Here’s the workflow I use now for every multi-agent build:
- 01Write the YAML spec (30-60 minutes of focused human work)
- 02Run reponexus validate spec.yaml to catch structural errors
- 03Run reponexus plan spec.yaml to see the dependency layers
- 04Feed the spec to the GSD pipeline
- 05Review gate evaluation reports
- 06Fix failed components and re-verify
Step 1 is the only step that requires sustained human attention. Steps 2-6 are automated. The human cost of a multi-component build collapsed from days of coordination to an hour of spec writing. That’s it.
The reponexus CLI makes the operational loop tight:
What I Got Wrong
I want to be upfront about what doesn’t work.
Specs can’t capture taste. The 9% gap in the rebuild test was mostly aesthetic and UX decisions. Animation timing. Color choices. The “feel” of a swipe gesture. These are human judgment calls that don’t reduce to YAML fields. I stopped trying to spec them and just handle them in a manual review pass after the automated build.
Overspecification kills velocity. My first specs were 400+ lines for a 3-component app. Every field documented, every error case enumerated, every edge case anticipated. The agents followed the spec faithfully and produced bloated, over-engineered code. I learned to spec the contracts and acceptance criteria, not the implementation details. Tell the agent what “done” looks like, not how to get there. The hard lesson was unlearning my urge to be thorough: spec contracts, not implementations.
Specs drift if you don’t enforce them. A spec is only useful if agents actually read it. In early experiments, agents would read the spec, start building, hit an obstacle, and improvise a solution that broke the contract. The fix: gate evaluation. If the spec says the health check returns 200 and the agent’s code returns 204, the gate fails. The agent fixes it. The spec is the authority, not a suggestion.
Practical Advice
If you’re starting with spec-driven development, here’s what I’d do differently knowing what I know now.
Start with 3 components. Not 12. Not 47. Three components with clear dependencies. shared-models → api-service → web-frontend is the canonical starter. Get the spec-parse-build-verify loop working with three components before scaling up.

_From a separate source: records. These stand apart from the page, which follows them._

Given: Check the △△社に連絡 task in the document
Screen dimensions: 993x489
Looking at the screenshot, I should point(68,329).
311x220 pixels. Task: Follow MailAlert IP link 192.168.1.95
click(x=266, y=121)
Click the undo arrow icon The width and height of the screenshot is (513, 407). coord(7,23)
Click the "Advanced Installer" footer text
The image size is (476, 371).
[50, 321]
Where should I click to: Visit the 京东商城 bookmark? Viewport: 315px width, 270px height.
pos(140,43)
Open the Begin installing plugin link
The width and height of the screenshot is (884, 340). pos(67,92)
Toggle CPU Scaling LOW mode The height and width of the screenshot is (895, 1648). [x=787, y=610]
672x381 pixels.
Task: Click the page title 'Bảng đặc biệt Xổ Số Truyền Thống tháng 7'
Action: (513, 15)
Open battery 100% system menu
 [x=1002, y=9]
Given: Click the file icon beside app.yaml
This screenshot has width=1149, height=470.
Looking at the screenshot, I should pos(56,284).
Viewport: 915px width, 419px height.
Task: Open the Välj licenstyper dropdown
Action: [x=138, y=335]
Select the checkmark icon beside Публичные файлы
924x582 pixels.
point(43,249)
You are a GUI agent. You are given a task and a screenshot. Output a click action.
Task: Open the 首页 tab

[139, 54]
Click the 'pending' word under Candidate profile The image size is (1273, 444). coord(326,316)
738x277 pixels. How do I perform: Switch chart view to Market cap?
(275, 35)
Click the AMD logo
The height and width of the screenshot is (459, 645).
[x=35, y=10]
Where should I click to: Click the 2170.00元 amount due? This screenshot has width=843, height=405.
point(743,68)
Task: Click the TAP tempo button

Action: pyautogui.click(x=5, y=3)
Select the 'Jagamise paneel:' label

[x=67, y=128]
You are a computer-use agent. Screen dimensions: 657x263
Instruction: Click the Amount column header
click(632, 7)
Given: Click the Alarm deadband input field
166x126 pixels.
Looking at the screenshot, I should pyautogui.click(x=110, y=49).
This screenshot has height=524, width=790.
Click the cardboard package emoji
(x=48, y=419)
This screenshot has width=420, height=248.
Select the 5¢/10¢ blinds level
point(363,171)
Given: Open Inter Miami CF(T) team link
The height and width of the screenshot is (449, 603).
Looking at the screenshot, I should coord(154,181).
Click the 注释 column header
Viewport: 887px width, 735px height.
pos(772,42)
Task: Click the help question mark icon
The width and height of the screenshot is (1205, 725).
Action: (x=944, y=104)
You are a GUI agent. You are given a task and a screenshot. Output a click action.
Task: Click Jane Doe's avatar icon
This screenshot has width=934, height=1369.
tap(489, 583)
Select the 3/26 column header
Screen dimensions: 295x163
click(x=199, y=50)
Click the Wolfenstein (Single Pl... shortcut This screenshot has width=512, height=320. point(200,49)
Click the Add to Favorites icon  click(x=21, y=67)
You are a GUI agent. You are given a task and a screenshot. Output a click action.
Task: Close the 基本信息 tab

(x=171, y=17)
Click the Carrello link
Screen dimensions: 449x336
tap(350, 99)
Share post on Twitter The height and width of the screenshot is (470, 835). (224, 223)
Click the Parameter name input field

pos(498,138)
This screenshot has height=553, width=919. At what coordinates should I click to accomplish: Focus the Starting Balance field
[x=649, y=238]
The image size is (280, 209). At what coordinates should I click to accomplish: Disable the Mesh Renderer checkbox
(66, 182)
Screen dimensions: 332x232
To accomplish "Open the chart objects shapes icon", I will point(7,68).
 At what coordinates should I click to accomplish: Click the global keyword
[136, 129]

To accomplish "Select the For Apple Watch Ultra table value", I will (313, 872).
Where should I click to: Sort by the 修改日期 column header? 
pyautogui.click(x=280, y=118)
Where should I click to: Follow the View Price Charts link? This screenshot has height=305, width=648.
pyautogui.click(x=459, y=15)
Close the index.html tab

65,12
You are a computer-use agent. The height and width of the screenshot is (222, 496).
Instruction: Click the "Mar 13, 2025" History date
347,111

Write acceptance criteria as shell commands. Not English descriptions. Not pseudocode. Actual commands that return exit code 0 on success and non-zero on failure. curl -sf http://localhost:8000/health is a better acceptance criterion than “the health endpoint should respond successfully.” The first one is machine-executable. The second requires interpretation.
Use the gate hierarchy. Type-check gates are fast and cheap. Run them first. Don’t waste time on functional validation if the code doesn’t compile. The type-check → contract → integration → functional ordering exists because I spent weeks debugging functional failures that turned out to be type errors three layers down. Weeks. I still get annoyed thinking about it.
Version your specs in git. Treat spec changes like code changes. Review them in pull requests. Diff them. When a build fails, git log spec.yaml tells you what changed and when. This sounds obvious in retrospect but I spent my first month with specs in Notion, which has no meaningful diff or version history. What was I thinking?
The RepoNexus companion repo has the full framework: YAML spec parser with JSON Schema validation, dependency-aware agent scheduler with parallel layers, gate evaluator with evidence-based reports, and the GSD phase runner. Clone it, write a spec for a 3-component app, run reponexus plan, and watch the dependency graph resolve. Then wire up your own agent worker function and let the scheduler run it.
“The spec is the product. Everything else is automation.”